## TASK GOAL
Transcribe verbatim the part of the listing that opens with the line containing "The width and" and continues through the end of the listing, including both ends. Omit the pictures from your answer.

A block of data:
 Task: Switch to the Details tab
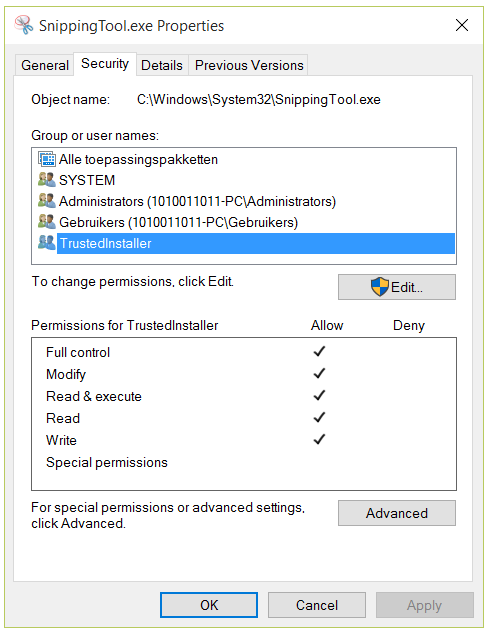tap(162, 65)
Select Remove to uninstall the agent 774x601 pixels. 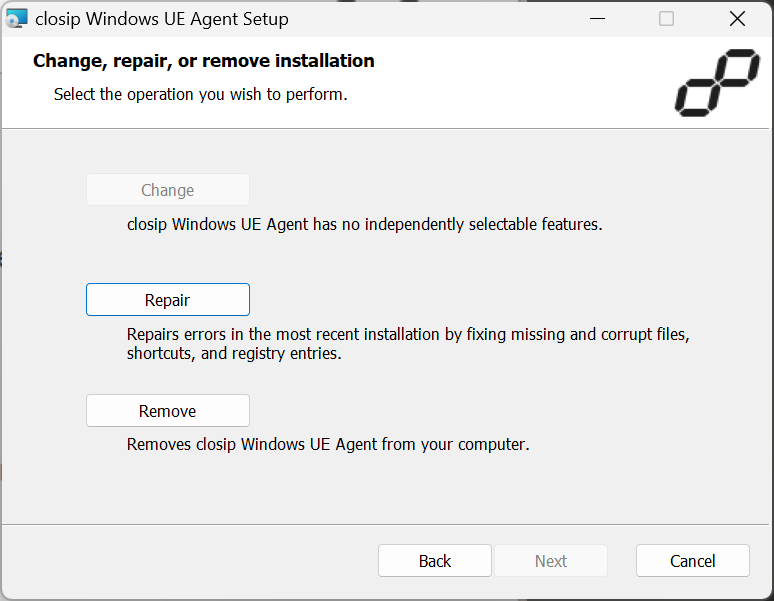[168, 411]
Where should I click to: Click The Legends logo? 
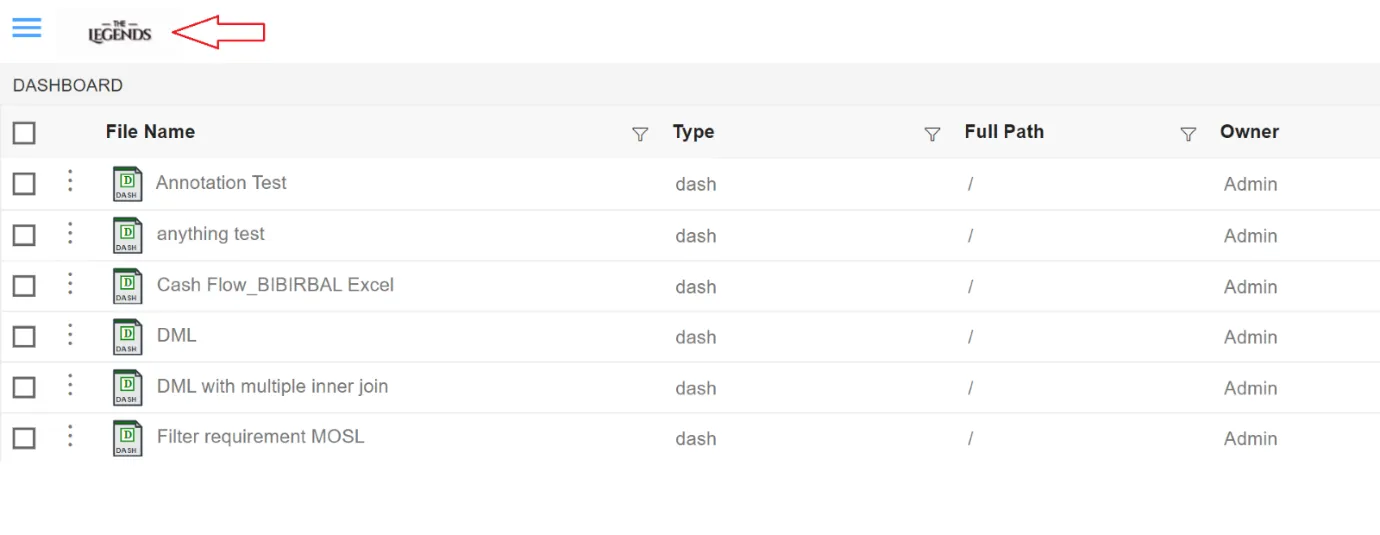[120, 33]
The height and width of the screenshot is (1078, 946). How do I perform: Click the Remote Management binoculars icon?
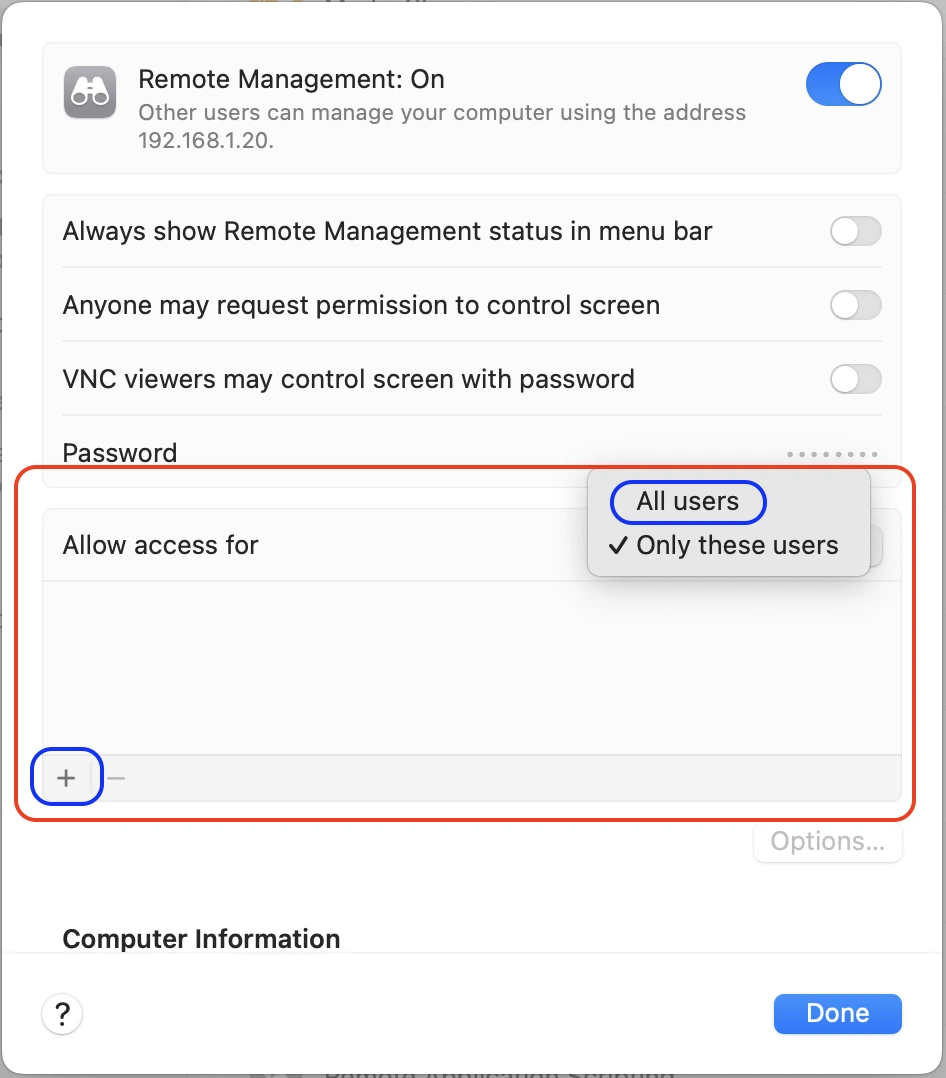click(x=90, y=92)
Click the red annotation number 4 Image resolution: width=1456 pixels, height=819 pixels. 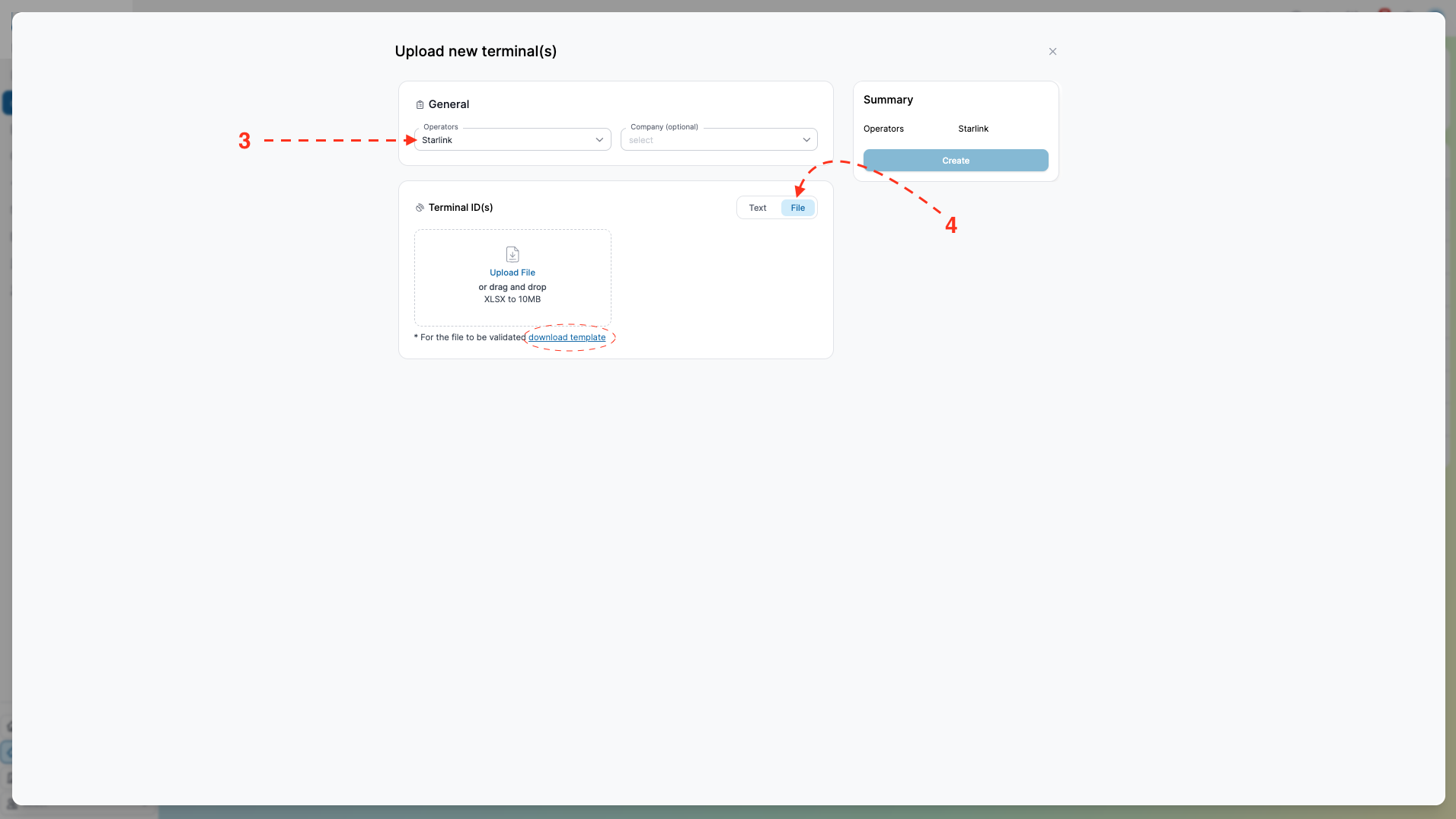951,225
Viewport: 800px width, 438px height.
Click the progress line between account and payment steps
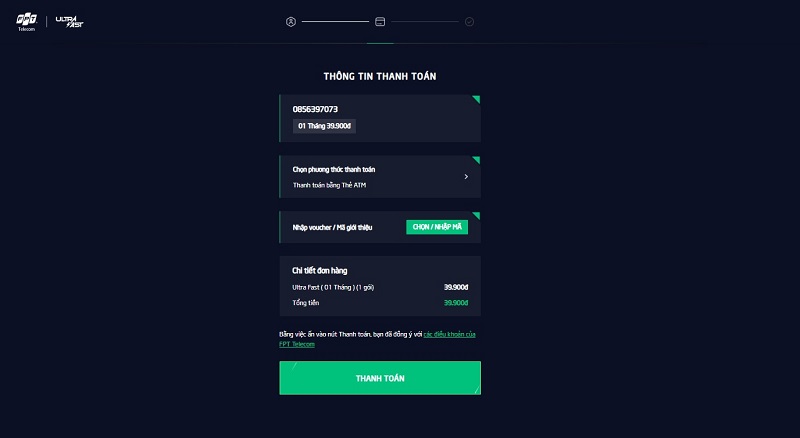[335, 21]
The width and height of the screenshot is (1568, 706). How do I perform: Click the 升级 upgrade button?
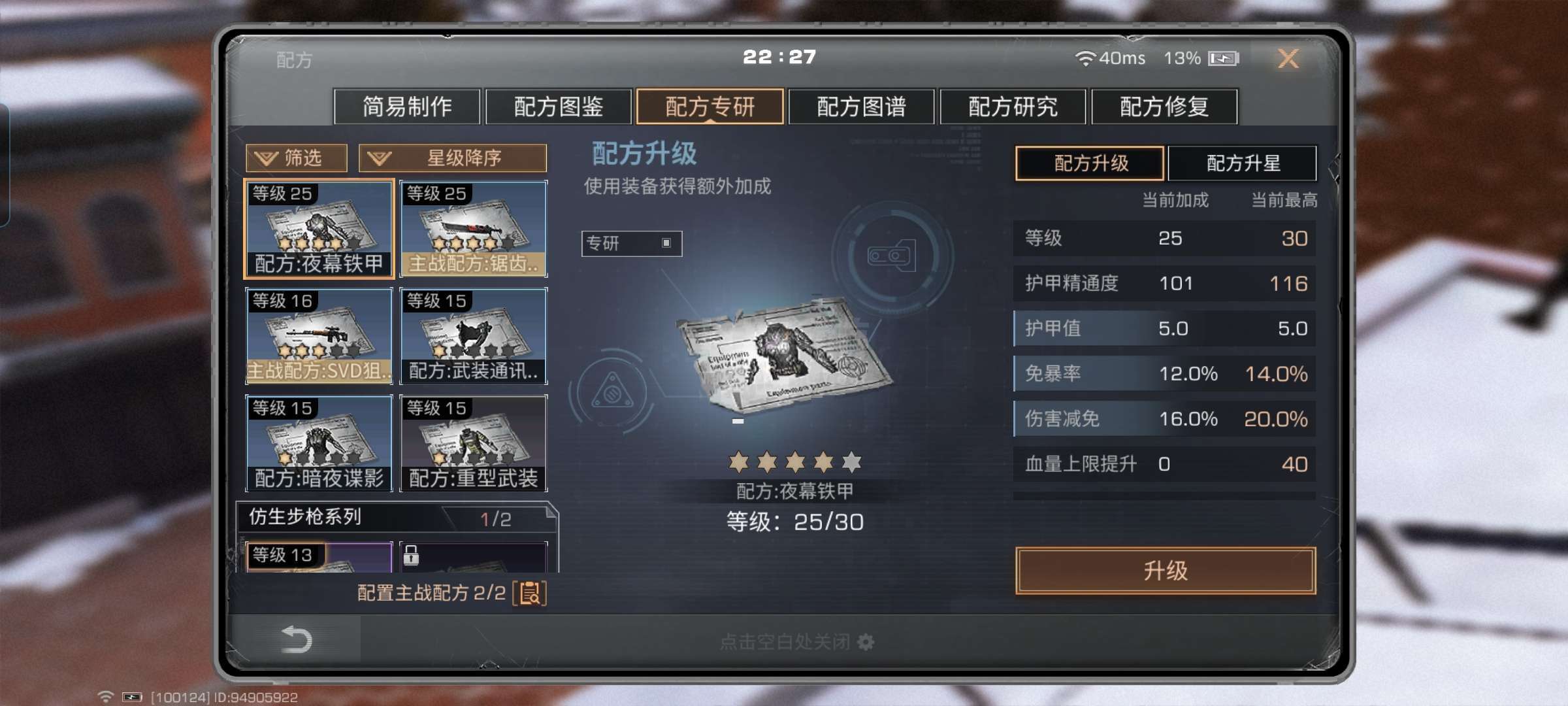[x=1166, y=571]
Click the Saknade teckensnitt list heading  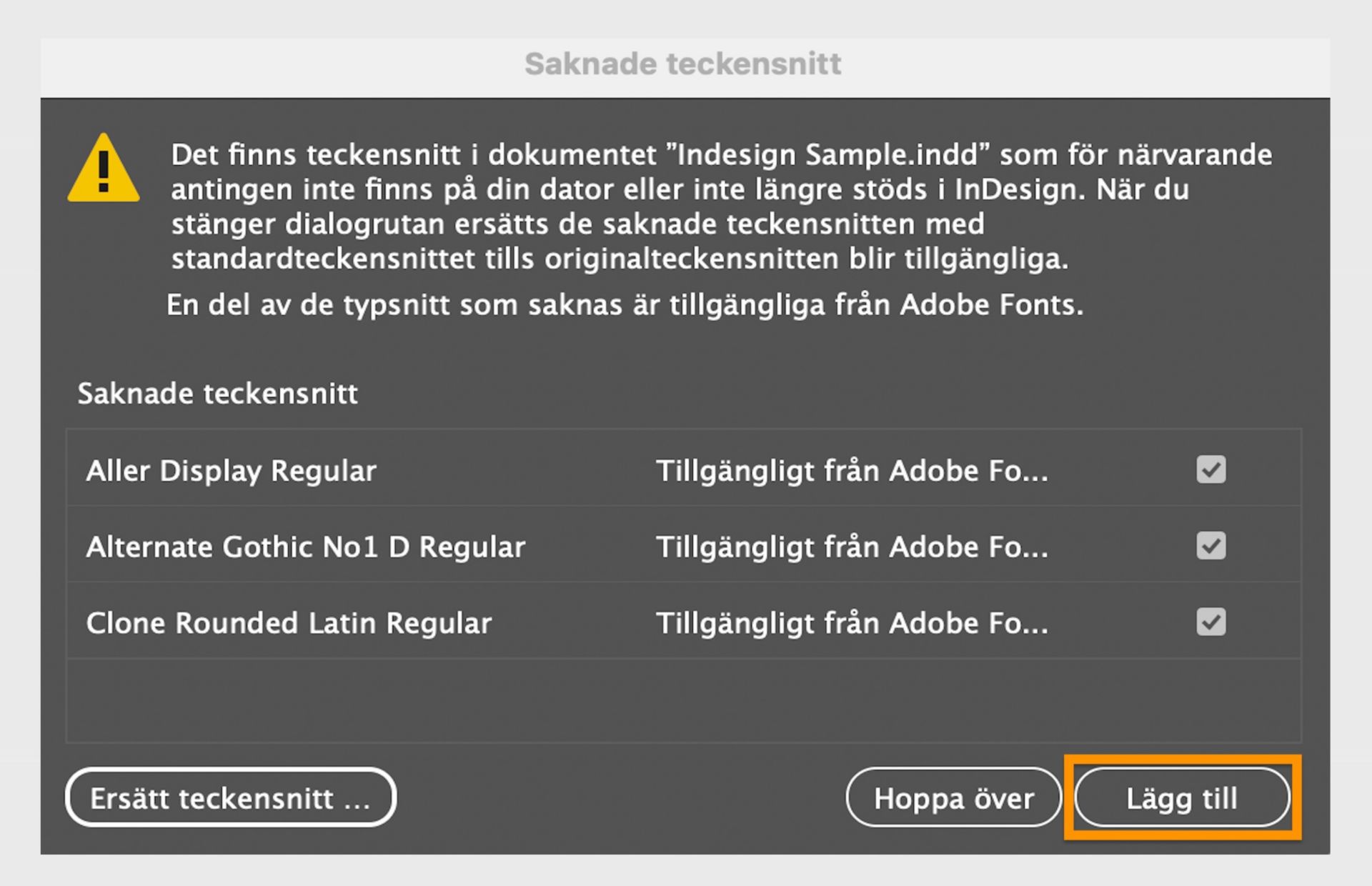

## RESPONSE FOR THIS EXERCISE
The width and height of the screenshot is (1568, 706). How do I perform: Click the 升级 upgrade button?
[x=1166, y=571]
Click the Saknade teckensnitt list heading  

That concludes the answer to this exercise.